Japan could contest 3,000 miles of ocean; the uppermost estimate for the range of China’s ship killing DF-26 anti-ship ballistic missile is 2,500 miles. And it’s far more convenient and less arduous for China to contest geographic space. The DF-26 and its shorter-legged cousin, the DF-21D, are truck-launched missiles that can be fired from the mainland. The IJN had to disperse clots of combat power around the Mandate islands to oppose a U.S. naval advance. The PLA can essay an “access-/area-denial” strategy without bothering to occupy and defend outlying real estate—flyspecks vulnerable to being seized from their defenders, isolated, or bypassed. And PLA access deniers enjoy the concentrated magazine capacity of Fortress China, whereas Japan had to disperse resources throughout the Western and Central Pacific to mount a forward defense against Americans.

It's starting to feel like the interwar decades again—but only in some ways.

Suppose Beijing opted to risk a cross-strait invasion of Taiwan. Take it from an old naval artilleryman: amphibious operations are no simple matter even when the auguries are good. And an attack on Taiwan would be far from auspicious for PLA forces. If you transpose a map of probable landing beaches on Taiwan onto the map of the actual Allied landings in Normandy in 1944, the imagery is striking. The two amphibious zones are comparable in size, while Taiwan’s coastal terrain rivals Normandy’s as an obstacle to troops storming ashore. PLA soldiers and marines will have their work cut out for them should the Chinese Communist leadership ordain that the island be taken by force.
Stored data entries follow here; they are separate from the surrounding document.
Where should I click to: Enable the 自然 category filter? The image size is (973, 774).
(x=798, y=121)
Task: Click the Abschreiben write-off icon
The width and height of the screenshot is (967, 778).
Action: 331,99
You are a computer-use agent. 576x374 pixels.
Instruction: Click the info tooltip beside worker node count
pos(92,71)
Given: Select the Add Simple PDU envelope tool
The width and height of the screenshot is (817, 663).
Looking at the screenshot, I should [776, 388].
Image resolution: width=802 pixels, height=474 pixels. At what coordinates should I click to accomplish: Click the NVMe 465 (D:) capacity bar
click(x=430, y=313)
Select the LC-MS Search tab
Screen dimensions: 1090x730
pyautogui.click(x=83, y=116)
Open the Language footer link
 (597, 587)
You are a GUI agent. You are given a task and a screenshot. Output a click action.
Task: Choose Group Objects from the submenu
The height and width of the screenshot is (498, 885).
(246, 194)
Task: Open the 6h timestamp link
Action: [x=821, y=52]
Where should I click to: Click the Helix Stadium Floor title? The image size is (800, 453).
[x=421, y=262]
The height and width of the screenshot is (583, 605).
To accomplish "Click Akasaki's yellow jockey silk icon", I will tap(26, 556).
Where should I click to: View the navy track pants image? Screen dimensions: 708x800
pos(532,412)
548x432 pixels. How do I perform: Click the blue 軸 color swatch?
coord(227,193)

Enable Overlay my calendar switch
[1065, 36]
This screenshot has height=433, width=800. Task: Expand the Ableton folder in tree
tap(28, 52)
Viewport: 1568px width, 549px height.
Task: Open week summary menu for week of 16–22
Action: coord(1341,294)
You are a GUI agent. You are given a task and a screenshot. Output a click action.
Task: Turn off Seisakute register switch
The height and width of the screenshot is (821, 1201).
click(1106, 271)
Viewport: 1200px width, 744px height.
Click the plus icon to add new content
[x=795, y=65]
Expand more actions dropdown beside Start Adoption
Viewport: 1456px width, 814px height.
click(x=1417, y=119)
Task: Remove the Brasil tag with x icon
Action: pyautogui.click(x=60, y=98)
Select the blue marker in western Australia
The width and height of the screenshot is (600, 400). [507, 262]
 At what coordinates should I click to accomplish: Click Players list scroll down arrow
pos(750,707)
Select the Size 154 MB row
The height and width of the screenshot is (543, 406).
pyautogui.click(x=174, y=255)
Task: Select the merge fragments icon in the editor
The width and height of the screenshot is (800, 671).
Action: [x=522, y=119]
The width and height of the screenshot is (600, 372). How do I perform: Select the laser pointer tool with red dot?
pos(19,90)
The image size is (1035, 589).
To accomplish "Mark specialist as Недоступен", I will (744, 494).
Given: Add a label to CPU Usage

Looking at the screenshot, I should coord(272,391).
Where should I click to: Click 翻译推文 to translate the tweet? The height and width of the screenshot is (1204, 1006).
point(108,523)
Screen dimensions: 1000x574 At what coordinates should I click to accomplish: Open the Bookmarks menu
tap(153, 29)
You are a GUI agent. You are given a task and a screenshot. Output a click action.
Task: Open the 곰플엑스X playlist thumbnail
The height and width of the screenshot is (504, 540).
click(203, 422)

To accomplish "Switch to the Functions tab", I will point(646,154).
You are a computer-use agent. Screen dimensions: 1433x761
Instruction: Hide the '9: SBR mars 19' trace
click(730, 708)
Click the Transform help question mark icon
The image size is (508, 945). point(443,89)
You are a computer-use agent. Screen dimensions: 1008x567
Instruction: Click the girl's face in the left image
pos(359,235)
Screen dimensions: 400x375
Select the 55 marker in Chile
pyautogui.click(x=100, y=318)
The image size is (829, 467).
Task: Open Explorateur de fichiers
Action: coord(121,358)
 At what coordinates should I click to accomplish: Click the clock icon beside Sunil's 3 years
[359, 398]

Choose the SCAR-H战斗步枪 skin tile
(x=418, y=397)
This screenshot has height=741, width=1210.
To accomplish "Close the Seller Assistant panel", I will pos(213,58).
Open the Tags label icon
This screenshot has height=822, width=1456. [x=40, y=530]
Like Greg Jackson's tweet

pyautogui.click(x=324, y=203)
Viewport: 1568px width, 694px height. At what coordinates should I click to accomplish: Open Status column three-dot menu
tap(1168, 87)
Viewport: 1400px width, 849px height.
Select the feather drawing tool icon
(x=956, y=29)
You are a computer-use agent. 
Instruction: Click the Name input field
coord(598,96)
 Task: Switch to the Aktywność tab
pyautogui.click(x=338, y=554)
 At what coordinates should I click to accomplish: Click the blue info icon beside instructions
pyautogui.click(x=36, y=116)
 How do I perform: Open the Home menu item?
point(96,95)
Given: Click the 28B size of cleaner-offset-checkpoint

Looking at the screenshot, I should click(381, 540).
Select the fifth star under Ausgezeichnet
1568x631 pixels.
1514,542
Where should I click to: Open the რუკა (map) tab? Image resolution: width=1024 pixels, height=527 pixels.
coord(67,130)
But the fact remains: Allied forces did plow into the teeth of Nazi defenses in June 1944, they did establish a beachhead in France, and they did break out of their coastal enclave into some open-field running by late July. The Reich fell less than a year after D-Day. The Allies deemed the costs and perils of amphibian warfare worthwhile, and they won. So the D-Day precedent—far from soothing misgivings among Taiwan and its patrons—implies that PLA troops could barge ashore within a few days or weeks, blast their way off the beaches a few weeks or months after that, and subdue the island’s guardians within a year of opening hostilities. Nor does the fact that Germany confronted a second front in the form of an ascendant Soviet Army ease such worries. The mainland coast overshadows the island—opening up countless operational vistas. Any PLA generalissimo worth the name will have incorporated a secondary assault into the overall war plan. Like the German Army will see manpower and resources siphoned to other points of impact.

In short, the political and strategic disjuncture between then and now should set Chinese hearts aglow. If the PLA can protract a future Pacific war the way the IJN did, it may well achieve its goals. If it took U.S. forces a year or more to reach the scene of combat, and if the PLA indeed met the Normandy standard for operational tempo, then Chinese force would be dug-in by the time U.S. forces got into action. Would they land on the island to dislodge PLA defenders? Doubtful. Speed, then, will be of the essence as U.S. forces try to succor Taiwan. With no leisure for the plodding, methodical, and, in relative terms, safe advance that saw the U.S. Navy through the Pacific War, today’s Seventh and Pacific fleets may have to charge into action—punching their Through Ticket to Asia. It’s a cross-Pacific dash or nothing. Advantage: China.